*Your goal:* Once you reach the end of the data, transcribe all of it exactly.

■ ■ ■ ■ ■ ■ ■

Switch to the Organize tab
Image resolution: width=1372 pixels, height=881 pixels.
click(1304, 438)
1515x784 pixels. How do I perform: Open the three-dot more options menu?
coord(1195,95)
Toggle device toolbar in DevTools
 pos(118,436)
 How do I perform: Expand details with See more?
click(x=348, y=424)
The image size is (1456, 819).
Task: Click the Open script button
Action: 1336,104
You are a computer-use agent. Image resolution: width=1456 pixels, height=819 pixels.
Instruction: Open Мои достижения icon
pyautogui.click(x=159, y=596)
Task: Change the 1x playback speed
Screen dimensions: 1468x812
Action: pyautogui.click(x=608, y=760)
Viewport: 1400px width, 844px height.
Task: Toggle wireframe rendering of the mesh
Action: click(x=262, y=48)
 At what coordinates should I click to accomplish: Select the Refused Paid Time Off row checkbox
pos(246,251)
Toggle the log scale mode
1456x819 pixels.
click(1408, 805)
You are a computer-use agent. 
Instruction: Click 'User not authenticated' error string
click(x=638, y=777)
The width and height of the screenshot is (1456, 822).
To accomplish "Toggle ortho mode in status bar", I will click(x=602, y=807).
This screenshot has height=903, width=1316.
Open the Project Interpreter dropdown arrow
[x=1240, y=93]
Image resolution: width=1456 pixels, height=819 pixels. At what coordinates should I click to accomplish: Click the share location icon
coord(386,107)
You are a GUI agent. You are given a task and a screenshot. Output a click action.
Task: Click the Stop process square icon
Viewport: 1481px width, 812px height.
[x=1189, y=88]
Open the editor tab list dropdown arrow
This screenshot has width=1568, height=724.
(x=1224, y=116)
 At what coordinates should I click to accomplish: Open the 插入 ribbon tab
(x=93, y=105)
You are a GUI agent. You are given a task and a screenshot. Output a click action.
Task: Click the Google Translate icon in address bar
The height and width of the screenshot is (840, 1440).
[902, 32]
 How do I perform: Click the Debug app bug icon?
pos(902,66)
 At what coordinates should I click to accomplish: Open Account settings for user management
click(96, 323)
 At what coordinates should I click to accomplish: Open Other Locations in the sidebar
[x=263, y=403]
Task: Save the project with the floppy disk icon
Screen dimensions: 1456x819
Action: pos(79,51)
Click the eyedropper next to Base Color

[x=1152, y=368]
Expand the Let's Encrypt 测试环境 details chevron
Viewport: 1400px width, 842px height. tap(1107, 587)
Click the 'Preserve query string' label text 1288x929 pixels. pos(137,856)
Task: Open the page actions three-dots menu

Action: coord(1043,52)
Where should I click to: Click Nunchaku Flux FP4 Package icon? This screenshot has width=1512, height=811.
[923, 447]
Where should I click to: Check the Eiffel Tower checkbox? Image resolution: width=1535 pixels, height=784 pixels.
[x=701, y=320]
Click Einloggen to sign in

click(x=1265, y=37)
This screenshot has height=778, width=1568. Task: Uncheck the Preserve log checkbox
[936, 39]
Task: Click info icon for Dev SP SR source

■ ■ ■ ■ ■ ■ ■

*Your response:*
Switch to the Organize tab
Image resolution: width=1372 pixels, height=881 pixels.
click(1304, 438)
1515x784 pixels. How do I perform: Open the three-dot more options menu?
coord(1195,95)
Toggle device toolbar in DevTools
 pos(118,436)
 How do I perform: Expand details with See more?
click(x=348, y=424)
The image size is (1456, 819).
Task: Click the Open script button
Action: 1336,104
You are a computer-use agent. Image resolution: width=1456 pixels, height=819 pixels.
Instruction: Open Мои достижения icon
pyautogui.click(x=159, y=596)
Task: Change the 1x playback speed
Screen dimensions: 1468x812
Action: pyautogui.click(x=608, y=760)
Viewport: 1400px width, 844px height.
Task: Toggle wireframe rendering of the mesh
Action: click(x=262, y=48)
 At what coordinates should I click to accomplish: Select the Refused Paid Time Off row checkbox
pos(246,251)
Toggle the log scale mode
1456x819 pixels.
click(1408, 805)
You are a computer-use agent. 
Instruction: Click 'User not authenticated' error string
click(x=638, y=777)
The width and height of the screenshot is (1456, 822).
To accomplish "Toggle ortho mode in status bar", I will click(x=602, y=807).
This screenshot has height=903, width=1316.
Open the Project Interpreter dropdown arrow
[x=1240, y=93]
Image resolution: width=1456 pixels, height=819 pixels. At what coordinates should I click to accomplish: Click the share location icon
coord(386,107)
You are a GUI agent. You are given a task and a screenshot. Output a click action.
Task: Click the Stop process square icon
Viewport: 1481px width, 812px height.
[x=1189, y=88]
Open the editor tab list dropdown arrow
This screenshot has width=1568, height=724.
(x=1224, y=116)
 At what coordinates should I click to accomplish: Open the 插入 ribbon tab
(x=93, y=105)
You are a GUI agent. You are given a task and a screenshot. Output a click action.
Task: Click the Google Translate icon in address bar
The height and width of the screenshot is (840, 1440).
[902, 32]
 How do I perform: Click the Debug app bug icon?
pos(902,66)
 At what coordinates should I click to accomplish: Open Account settings for user management
click(96, 323)
 At what coordinates should I click to accomplish: Open Other Locations in the sidebar
[x=263, y=403]
Task: Save the project with the floppy disk icon
Screen dimensions: 1456x819
Action: pos(79,51)
Click the eyedropper next to Base Color

[x=1152, y=368]
Expand the Let's Encrypt 测试环境 details chevron
Viewport: 1400px width, 842px height. tap(1107, 587)
Click the 'Preserve query string' label text 1288x929 pixels. pos(137,856)
Task: Open the page actions three-dots menu

Action: coord(1043,52)
Where should I click to: Click Nunchaku Flux FP4 Package icon? This screenshot has width=1512, height=811.
[923, 447]
Where should I click to: Check the Eiffel Tower checkbox? Image resolution: width=1535 pixels, height=784 pixels.
[x=701, y=320]
Click Einloggen to sign in

click(x=1265, y=37)
This screenshot has height=778, width=1568. Task: Uncheck the Preserve log checkbox
[936, 39]
Task: Click info icon for Dev SP SR source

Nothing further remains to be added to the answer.